Directive |
Write out again the items from the line containing "This screenshot has height=424, width=500." through the end of the items, inclusive, with every request unchanged. Multiply each coordinate in the answers by 1.8 and round to whole numbers, rounding halves up.

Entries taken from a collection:
--- Start ---
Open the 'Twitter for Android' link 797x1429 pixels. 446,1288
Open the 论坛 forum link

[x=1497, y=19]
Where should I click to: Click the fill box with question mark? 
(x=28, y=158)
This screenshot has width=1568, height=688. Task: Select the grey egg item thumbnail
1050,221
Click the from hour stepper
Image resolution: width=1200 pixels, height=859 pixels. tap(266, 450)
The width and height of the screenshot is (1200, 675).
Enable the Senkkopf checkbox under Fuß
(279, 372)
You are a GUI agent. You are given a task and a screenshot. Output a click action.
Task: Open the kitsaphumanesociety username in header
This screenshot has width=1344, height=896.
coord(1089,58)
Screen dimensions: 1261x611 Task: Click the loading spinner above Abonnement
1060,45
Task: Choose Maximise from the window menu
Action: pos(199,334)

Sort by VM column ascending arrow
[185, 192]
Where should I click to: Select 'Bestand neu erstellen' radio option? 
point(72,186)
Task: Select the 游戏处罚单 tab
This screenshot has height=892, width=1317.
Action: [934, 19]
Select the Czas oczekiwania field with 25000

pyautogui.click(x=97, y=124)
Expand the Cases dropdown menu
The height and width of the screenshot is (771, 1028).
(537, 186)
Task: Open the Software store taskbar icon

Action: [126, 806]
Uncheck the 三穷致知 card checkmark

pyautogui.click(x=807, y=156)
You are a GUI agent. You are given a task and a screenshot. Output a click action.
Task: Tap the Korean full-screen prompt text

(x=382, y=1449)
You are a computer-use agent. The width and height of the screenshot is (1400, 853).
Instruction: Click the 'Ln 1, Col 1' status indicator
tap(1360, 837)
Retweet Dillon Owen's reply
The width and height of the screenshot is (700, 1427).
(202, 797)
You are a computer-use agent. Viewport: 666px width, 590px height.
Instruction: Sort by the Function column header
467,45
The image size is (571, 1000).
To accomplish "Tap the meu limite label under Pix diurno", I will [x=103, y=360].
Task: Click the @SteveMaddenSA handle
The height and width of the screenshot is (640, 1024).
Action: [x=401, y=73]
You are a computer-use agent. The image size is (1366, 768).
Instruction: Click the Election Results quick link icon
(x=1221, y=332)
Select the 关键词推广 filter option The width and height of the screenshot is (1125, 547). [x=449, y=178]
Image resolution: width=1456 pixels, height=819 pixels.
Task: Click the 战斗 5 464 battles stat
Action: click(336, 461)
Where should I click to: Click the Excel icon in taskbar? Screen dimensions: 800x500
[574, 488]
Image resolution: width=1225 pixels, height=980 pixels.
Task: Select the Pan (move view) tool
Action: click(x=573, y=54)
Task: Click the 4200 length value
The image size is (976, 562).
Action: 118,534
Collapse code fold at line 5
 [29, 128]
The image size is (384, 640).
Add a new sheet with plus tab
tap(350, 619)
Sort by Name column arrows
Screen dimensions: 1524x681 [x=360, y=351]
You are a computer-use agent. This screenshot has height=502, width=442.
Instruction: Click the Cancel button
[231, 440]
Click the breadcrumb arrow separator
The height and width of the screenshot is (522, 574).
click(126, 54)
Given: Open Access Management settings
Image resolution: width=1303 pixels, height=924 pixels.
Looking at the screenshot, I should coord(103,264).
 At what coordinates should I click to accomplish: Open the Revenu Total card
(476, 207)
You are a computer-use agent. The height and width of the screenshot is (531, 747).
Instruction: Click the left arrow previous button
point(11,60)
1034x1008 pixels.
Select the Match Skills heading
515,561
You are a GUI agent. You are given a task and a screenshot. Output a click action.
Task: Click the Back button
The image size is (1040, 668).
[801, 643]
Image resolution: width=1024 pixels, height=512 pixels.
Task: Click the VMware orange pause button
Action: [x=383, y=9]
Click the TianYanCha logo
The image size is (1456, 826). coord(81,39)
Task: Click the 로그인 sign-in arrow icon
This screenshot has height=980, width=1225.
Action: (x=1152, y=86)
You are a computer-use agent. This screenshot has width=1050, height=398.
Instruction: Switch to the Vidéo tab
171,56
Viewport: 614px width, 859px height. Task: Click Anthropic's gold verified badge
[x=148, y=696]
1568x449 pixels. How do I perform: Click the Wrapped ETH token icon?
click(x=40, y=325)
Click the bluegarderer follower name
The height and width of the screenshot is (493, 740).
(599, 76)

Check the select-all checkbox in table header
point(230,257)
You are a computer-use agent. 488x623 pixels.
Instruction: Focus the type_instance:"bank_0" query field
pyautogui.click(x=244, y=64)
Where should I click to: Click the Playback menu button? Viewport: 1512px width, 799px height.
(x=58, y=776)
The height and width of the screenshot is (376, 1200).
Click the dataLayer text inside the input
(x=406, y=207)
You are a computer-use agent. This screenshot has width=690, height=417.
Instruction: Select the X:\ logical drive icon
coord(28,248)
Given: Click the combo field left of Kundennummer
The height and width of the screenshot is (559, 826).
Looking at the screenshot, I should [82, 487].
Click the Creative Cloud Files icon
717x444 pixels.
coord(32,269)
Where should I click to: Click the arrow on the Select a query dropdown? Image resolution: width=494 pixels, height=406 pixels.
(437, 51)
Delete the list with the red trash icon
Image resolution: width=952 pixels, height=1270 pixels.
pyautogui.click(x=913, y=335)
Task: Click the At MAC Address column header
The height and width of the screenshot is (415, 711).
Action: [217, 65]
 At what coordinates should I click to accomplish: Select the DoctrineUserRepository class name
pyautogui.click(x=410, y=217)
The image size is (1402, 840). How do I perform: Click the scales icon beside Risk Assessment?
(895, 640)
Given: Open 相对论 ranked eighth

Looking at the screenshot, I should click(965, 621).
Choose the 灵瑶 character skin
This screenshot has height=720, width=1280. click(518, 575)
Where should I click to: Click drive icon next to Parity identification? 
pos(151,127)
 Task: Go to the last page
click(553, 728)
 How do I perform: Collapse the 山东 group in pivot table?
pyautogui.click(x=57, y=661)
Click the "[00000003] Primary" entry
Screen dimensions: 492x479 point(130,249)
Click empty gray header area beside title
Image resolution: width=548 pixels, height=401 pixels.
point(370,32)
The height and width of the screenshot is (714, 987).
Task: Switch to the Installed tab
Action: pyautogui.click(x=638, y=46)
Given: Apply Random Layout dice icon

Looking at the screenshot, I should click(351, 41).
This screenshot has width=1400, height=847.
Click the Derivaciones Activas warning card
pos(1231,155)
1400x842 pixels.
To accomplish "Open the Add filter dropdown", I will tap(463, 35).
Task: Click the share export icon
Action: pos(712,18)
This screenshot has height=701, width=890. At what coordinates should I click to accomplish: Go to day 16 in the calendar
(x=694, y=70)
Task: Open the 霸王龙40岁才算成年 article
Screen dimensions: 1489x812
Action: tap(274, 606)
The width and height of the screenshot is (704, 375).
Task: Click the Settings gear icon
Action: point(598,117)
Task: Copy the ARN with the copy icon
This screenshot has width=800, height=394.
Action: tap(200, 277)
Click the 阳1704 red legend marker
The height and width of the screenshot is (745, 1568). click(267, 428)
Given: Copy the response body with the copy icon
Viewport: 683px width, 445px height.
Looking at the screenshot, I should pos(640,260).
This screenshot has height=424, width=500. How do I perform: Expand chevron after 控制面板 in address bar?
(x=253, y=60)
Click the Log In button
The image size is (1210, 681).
--- End ---
Exercise solution |
This screenshot has height=424, width=500. How do I perform: Expand chevron after 控制面板 in address bar?
(x=455, y=108)
Click the Log In button
The image size is (1210, 681).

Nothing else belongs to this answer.